--- TEXT SECTION ---

The victory of left-populist candidate Ollanta Humala in Peru's election is a "big fucking deal", as Vice President Joe Biden famously whispered to Obama on national TV in another context. With respect to US influence in the hemisphere, this knocks out one of only two allies that Washington could count on, leaving only the rightwing government of Chile. Left governments that are more independent of the United States than Europe is now run Brazil, Argentina, Venezuela, Bolivia, Ecuador, Paraguay, Uruguay and Peru. And Colombia under President Manuel Santos is now siding with these governments more than with the United States.

---

• [INSTRUCTION]:
Please print the passage about Ollanta Humala's election victory in Peru again, word for word and in full.

--- COLLECTED DATA ---

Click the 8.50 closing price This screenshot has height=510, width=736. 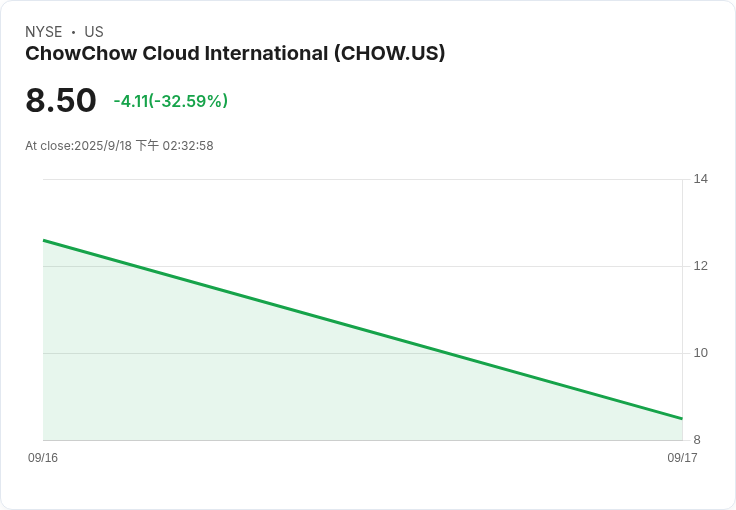click(61, 101)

---

• [RESPONSE FOR THIS EXERCISE]:
The victory of left-populist candidate Ollanta Humala in Peru's election is a "big fucking deal", as Vice President Joe Biden famously whispered to Obama on national TV in another context. With respect to US influence in the hemisphere, this knocks out one of only two allies that Washington could count on, leaving only the rightwing government of Chile. Left governments that are more independent of the United States than Europe is now run Brazil, Argentina, Venezuela, Bolivia, Ecuador, Paraguay, Uruguay and Peru. And Colombia under President Manuel Santos is now siding with these governments more than with the United States.